1. Right People, Right Place

Presuming you know why your attending the event, there are some things you need to consider:

  •     The rank or level of the delegates likely to be attending
  •     The program design and the likely opportunity to network informally
  •     Who is representing your organisation,, they need to be able to relate to the delegates
  •     The organisations likely to be present so you can prepare accordingly.

2. Skipping Class

Don’t feel obliged to attend every session. If there is a space such as a delegate coffee or recharging lounge then hangout there and strike up a conversation.

If there is an exhibition area, they are often neglected during sessions, so its the best time to say hello and get acquainted with them, they may be a good contact to make.

Make sure you attend all the social events, and if you’ve colleagues, split up and seat on different tables to meet as many people as possible.

3. Come Prepared 

If you know who’s coming, or likely to attend, and why you’re going (i.e. your objectives are defined) then you can then do some of the following:

  • Prepare your talking points, and narratives about yourself, organisation, expertise that will be relevant to the people you’re likely to meet
  • Plan your wardrobe and stock up on your business cards
  • Do some research on the delegates and speakers you know is attending
  • If attending with colleagues, split up across sessions, key contacts, tables and activities so you maximise the number of people you’ll meet
  • If there are key stakeholders attending, then consider the opportunity to meet with them one on one, and decide beforehand on any outcomes you want to gain from the engagement.

4. Broadcasting via Social Media

It’s more common now for conferences to have their own social media presence, such as a facebook page or twitter account + hashtag,  so make sure you tune into that and contribute to the conversation before, during and after the event.

A few tweets during the event can be a good way to show your own followers that you’re out and about and share some of the key take homes with them.

Like, follow or subscriber to the speakers, participating organisations and exhibitors whilst your there to take the engagement to another level and raise your own profile in the process.

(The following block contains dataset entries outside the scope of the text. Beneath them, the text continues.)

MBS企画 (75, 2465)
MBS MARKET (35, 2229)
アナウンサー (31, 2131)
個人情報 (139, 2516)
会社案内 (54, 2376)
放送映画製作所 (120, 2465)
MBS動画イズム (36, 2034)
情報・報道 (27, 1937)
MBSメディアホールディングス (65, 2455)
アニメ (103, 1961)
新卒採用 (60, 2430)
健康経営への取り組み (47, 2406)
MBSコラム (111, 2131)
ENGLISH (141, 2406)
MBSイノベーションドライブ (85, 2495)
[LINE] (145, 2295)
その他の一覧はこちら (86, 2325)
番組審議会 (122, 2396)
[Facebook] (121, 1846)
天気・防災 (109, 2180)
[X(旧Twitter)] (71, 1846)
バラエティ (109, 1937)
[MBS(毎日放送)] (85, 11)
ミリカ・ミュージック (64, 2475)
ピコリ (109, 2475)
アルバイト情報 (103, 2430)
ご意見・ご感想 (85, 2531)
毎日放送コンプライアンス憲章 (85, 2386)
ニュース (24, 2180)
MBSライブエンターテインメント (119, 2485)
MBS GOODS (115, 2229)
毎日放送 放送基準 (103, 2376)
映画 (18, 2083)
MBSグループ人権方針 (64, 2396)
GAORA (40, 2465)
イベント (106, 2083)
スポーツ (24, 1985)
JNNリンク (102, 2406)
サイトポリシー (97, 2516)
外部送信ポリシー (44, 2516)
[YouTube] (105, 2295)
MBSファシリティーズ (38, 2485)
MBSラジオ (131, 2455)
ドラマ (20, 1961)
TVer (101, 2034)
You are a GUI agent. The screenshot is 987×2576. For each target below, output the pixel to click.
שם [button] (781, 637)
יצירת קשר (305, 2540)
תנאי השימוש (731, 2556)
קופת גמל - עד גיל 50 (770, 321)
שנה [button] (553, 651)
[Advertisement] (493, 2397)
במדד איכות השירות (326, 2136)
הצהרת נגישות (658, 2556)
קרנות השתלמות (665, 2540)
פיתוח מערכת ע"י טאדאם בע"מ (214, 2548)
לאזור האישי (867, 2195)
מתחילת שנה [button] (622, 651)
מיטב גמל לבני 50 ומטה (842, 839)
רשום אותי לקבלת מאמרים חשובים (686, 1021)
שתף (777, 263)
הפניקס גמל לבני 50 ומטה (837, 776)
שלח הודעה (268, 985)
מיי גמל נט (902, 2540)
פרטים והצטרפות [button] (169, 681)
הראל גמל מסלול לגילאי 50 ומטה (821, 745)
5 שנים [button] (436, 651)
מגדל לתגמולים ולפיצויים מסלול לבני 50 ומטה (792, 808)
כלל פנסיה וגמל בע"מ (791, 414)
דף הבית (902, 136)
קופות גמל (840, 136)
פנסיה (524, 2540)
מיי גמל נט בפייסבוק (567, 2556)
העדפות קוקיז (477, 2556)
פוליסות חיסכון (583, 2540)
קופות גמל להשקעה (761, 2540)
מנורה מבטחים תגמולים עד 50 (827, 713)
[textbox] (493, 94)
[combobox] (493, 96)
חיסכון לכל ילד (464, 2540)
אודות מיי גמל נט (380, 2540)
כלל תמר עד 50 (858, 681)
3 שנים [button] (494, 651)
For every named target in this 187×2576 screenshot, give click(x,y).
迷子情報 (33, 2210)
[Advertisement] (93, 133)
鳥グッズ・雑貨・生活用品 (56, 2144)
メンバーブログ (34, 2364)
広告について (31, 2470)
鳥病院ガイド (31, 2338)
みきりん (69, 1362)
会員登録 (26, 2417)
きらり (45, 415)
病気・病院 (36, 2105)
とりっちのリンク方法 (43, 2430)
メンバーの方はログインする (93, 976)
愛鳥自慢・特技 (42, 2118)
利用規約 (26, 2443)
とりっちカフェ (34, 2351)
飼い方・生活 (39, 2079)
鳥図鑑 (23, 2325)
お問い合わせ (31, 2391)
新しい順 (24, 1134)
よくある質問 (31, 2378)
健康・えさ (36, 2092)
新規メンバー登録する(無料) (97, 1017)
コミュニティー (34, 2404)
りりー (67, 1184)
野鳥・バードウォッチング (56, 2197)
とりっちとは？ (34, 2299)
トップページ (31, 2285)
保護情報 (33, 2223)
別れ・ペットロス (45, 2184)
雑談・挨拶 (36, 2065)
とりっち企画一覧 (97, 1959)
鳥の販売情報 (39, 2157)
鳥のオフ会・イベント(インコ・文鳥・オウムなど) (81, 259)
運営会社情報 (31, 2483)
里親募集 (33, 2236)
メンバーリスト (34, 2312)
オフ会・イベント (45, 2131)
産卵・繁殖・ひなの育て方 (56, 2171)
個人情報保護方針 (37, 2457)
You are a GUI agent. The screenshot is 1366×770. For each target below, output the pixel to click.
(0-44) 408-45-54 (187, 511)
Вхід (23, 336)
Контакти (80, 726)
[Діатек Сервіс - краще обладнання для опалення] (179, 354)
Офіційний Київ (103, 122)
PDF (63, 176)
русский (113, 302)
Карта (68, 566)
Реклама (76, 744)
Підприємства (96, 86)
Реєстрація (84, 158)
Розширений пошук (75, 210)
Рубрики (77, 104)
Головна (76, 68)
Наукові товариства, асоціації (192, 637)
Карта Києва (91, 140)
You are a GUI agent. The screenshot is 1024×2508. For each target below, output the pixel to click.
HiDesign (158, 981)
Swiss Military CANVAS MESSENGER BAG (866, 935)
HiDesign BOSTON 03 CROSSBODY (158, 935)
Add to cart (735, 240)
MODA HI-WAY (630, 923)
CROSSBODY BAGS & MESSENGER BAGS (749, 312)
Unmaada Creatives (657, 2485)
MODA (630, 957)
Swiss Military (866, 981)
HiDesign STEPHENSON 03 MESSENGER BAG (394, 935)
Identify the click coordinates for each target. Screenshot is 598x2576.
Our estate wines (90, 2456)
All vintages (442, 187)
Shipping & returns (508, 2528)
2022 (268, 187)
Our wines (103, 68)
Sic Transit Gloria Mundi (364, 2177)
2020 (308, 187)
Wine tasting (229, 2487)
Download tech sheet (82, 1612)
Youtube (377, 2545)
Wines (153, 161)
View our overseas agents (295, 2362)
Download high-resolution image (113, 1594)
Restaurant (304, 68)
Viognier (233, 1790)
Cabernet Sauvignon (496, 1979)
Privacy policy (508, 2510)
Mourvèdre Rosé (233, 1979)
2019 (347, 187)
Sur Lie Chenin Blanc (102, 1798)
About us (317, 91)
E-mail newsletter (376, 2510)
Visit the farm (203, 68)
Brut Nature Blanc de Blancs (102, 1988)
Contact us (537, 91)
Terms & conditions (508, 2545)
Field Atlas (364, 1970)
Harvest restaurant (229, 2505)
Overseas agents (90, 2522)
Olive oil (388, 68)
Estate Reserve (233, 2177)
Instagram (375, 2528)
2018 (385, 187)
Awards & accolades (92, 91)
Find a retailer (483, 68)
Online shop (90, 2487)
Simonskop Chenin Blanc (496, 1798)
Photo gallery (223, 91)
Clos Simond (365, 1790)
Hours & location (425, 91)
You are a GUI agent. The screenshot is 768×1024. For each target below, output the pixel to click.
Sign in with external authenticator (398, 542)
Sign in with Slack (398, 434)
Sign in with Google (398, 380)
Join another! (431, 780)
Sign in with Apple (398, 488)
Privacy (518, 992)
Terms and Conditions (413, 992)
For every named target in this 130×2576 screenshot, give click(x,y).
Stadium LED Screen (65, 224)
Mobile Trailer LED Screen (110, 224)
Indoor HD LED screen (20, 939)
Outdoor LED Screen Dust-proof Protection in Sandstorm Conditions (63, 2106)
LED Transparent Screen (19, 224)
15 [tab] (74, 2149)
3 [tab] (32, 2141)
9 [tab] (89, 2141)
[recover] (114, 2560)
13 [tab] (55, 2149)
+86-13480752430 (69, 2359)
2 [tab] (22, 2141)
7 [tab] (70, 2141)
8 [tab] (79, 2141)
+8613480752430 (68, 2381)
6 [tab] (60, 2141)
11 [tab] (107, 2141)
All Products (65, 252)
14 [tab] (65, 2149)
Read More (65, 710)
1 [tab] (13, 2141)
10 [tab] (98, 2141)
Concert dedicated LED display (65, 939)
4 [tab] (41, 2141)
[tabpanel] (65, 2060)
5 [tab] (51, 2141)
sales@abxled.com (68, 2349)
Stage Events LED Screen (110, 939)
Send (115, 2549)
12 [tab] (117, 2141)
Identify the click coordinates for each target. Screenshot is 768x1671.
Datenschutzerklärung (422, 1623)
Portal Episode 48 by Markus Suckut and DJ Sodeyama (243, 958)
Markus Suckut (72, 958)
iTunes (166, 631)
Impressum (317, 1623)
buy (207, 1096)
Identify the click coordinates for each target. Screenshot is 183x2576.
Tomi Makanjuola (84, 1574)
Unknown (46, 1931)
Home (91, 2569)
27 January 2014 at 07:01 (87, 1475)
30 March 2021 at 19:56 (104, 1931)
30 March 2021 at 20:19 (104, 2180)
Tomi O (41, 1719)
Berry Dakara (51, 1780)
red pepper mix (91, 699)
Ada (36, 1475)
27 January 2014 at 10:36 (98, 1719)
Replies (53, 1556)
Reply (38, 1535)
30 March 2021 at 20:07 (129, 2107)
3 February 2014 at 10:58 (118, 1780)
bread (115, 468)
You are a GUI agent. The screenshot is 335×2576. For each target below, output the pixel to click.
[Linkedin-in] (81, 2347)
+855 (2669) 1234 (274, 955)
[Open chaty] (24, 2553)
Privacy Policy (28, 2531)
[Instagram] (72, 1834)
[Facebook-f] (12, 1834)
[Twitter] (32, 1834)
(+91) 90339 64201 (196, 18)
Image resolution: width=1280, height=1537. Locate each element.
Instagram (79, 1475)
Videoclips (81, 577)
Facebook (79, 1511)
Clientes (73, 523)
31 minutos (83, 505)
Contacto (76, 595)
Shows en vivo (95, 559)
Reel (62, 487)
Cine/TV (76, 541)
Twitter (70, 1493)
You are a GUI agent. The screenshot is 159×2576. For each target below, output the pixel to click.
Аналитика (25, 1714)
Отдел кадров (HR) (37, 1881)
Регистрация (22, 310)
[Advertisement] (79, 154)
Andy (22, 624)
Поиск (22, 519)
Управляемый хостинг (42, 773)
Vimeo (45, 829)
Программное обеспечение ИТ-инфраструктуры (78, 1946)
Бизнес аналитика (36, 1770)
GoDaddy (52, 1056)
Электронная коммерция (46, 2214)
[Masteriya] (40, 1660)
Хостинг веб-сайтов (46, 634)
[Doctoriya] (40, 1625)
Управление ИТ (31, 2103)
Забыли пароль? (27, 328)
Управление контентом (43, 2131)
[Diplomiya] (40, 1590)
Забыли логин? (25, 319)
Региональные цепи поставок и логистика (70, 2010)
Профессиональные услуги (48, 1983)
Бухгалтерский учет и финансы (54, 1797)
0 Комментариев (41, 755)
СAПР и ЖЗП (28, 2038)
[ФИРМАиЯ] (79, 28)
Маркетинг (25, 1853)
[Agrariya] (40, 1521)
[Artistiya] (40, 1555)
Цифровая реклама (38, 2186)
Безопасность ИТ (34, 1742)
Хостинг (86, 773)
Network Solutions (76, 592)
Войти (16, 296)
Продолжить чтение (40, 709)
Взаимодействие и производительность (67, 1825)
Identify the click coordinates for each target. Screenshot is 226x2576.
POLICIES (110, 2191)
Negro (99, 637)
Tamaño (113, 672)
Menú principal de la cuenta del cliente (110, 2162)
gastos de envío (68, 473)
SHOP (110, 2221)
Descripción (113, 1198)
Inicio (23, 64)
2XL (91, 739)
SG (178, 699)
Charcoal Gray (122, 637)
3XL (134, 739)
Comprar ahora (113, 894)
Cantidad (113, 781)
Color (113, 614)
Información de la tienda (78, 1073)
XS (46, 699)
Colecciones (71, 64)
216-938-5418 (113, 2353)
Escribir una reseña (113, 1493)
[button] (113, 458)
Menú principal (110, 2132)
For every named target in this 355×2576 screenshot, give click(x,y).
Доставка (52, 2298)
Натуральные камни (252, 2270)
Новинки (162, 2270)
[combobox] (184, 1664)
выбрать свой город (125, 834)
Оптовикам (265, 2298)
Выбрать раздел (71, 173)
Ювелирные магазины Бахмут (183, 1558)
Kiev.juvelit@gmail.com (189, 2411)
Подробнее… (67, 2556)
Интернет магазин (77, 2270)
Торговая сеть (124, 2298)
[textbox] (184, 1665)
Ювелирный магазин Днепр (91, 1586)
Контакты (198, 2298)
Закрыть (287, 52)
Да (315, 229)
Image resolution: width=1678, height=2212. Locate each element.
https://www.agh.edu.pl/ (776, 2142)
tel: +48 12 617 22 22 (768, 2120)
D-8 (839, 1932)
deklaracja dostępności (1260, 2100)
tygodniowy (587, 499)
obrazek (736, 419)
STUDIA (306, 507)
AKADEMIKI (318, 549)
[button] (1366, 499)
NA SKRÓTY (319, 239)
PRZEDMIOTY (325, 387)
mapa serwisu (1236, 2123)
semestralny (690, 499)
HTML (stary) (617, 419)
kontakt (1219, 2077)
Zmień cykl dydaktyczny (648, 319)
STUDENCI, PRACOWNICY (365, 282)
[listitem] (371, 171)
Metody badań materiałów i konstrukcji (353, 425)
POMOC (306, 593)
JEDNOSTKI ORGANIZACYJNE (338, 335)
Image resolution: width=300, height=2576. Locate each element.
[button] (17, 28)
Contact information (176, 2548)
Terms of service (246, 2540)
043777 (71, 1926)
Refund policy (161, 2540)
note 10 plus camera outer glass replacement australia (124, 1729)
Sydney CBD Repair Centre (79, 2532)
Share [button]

Post event you can share some insights with your own audience through a blog, LinkedIn update or slideshare pack, its a great way to stay top of mind and add value at the same time.

5. Debrief the Team

Whilst you may want to catch up with the day to day when you get back, take the time to debrief with your colleagues who you met, what your learnt, what opportunities there are to follow-up and plan some next steps.

Don’t leave your insights, learning and experiences in your head!

There will be homework to do post event, and you may need to allocate roles in the team to follow-up key people, apply the knowledge you’ve gained and make the most of the opportunities.

6. LinkedIn and Following-up

As I said at the start, the event is just the starting point, so now you’ve got all those business cards, what now?

This is where LinkedIn is your friend, reach out to them within a week of the event with a personalised note and ask to be connected with them- EVERYONE YOU MET.

It will provide a simple way to stay in touch with them and vice versa.

For possible high value contacts or stakeholders then an additional email or follow-up will be required in a systematic way.